Wednesday, February 9, 2011

The Story You Are About to Read is True-ish

The story you are about to read is true-ish, as true as memory allows. Most of the names and location and what we were eating, etc. have been obscured to protect me from any potential wrath or prevent the embarassment of anyone involved.

We were at a restaurant in a big city some time ago. Cap'n Slappy and I had managed to wrangle a dinner with some people in the book biz. There were at the table another writer, two agents, and an editor from a major publishing house.

The event was a writing conference that all of the above were attending. Not Slappy and me. We were just there for dinner and talk.

You know about writing conferences. Every years tens of thousands of hopeful writers, maybe more, show up at these things and pay a fee to spend two or three days at workshops, readings and – this is the big draw – getting a pitch session with a real live agent or editor.

We're all like that, we writers, desperate to get in the door, convinced that our work is good enough that the cost of the conference is a splendid investment. All it takes is one, we tell ourselves, one person on the inside who recognizes how good our writing is, or at least how marketable. We'll get that first contract and be on our way.

That's what we tell ouselves.

Seated with Slappy and I that night were:

Agent A – a real alpha male. Smart and quick and self-assured, always leading every conversation.

Agent B - A quiet young woman, but smart. She didn't say much, but oh lord, you could just tell how smart she was, easily the smartest person at the table, maybe the smartest person in the city.

Editor - Bright, funny, very positive. Almost scary in how positive she can be.

The Writer – Didn't say anything memorable, does not appear further in this story.

Mark and I mostly listened. The agents and editor had been two days at this conference with one more day to go. They had seen scores of hopefuls each pitching their stuff. That's why they were there. I was struck by the fact that several hundred people at the hotel down the street had paid hundreds of dollars for the chance to spend 20 minutes with some of these people. Mark and I were having dinner with them. Sometimes life is good.

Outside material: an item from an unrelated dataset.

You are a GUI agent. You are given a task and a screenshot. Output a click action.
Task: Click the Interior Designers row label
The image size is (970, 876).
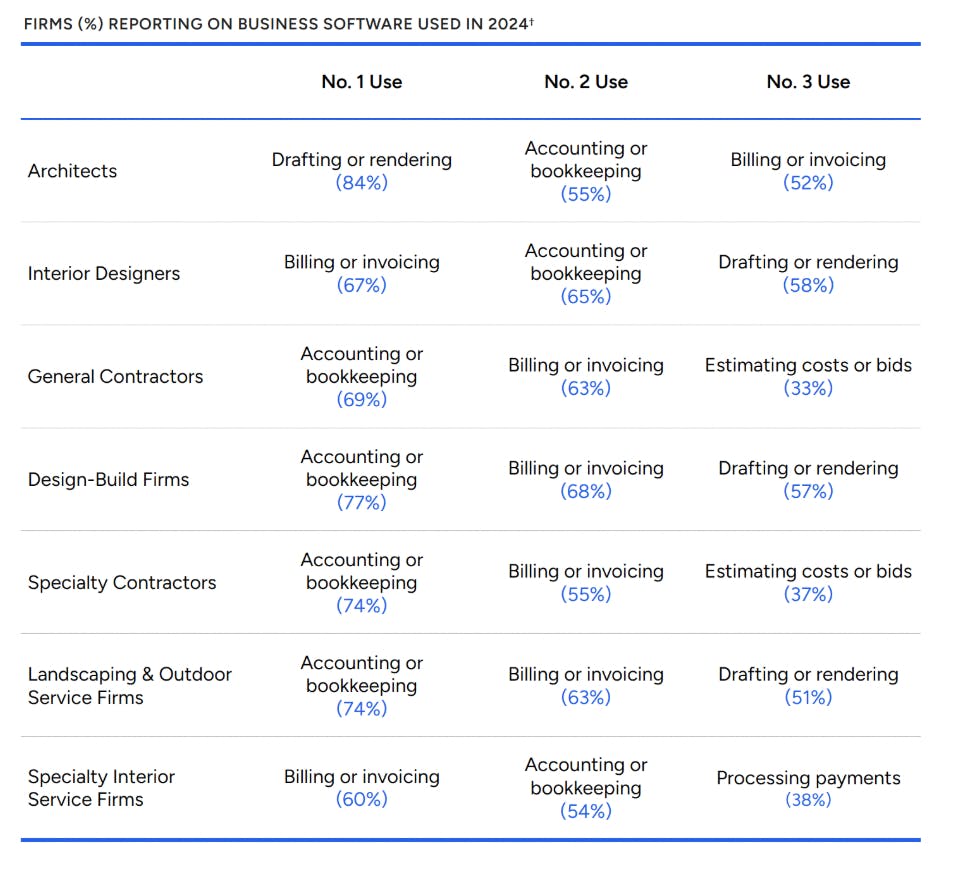tap(104, 274)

The three were telling stories, very funny stories, about the people they'd met during the pitch sessions over the years. It was a "can you top this" of weird meetings. Things such as:

– The poet who saved scraps from road killed wildlife he found along the highways as a tribute to their fallen spirits. He offered Agent B a bag of feathers, fur and a few bones, telling her to pick one in thanks for her time. She gingerly took a feather. After he left she washed her hands over and over and over.

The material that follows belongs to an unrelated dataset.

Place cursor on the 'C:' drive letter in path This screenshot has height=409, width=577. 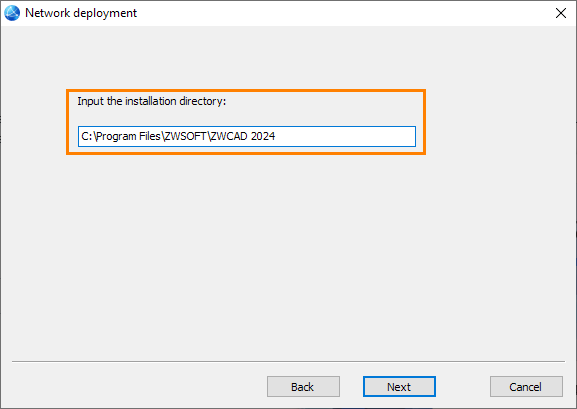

– The guy who had been the most successful car thief in the history of some backwoods area until he'd finally been caught. He was out of prison now, and writing. But not about his career as a criminal. According to Agent A, the big, burly former car thief had leaned over the table dividing them and confided, "I know who killed my mother."

– Another poet who was also a hypnotist and had filled his writing with keywords that would break down the inhibitions of women it was read to. "Great," Agent B thought, "Date-rape poetry." He was looking for a legal opinion on whether there was any liability that might come back to haunt him if someone used his poetry for nefarious ends. Like getting laid. She replied that she had no idea, but if he had to ask that ought to tell him something. He read a passage, and Agent B admitted she got slightly flushed.

And lots more stuff, almost all very funny. People who got abusive when told their material wasn't good enough. Or who laughed. Or who cried. Or who behaved in, shall we say, unusual ways.

But I wasn't hearing any stories of success. Not a single, "I think I just signed my next best-selling author" or even, "I heard a couple of people I might want to represent." And these were three people who had been going to three or four conferences a year for years. Granted, their expenses were paid so they weren't on their own dime. But still, that's a huge time commitment if all it turns into is an exercise in weirdness

So I asked. "Have you ever found anyone who made it worth coming all this way and spending all this time, any writer you ended up signing, anyone who was ever successful?"

There was silence. Then the Editor, who had been to about a dozen, said, "Yes. Two. No, three, but one of them ended up signing with someone else."

For her, those two successes outweighed the enormous number of writers whose material just didn't measure up or who were weird or clueless or potentially psychotic, people who want to be published but just aren't good enough yet. The chance that somewhere out there, unheard and unrepresented, was someone who had a distinctive voice and a story that needed telling, made it all worthwhile.

My point, I guess, is that you should be very, very sure of the quality of your work before shelling out the several hundred dollars to attend one of these conferences, and when you get your chance to meet with a real live editor or agent, be ready to hear an honest, maybe even a brutal, critique. And don't be weird.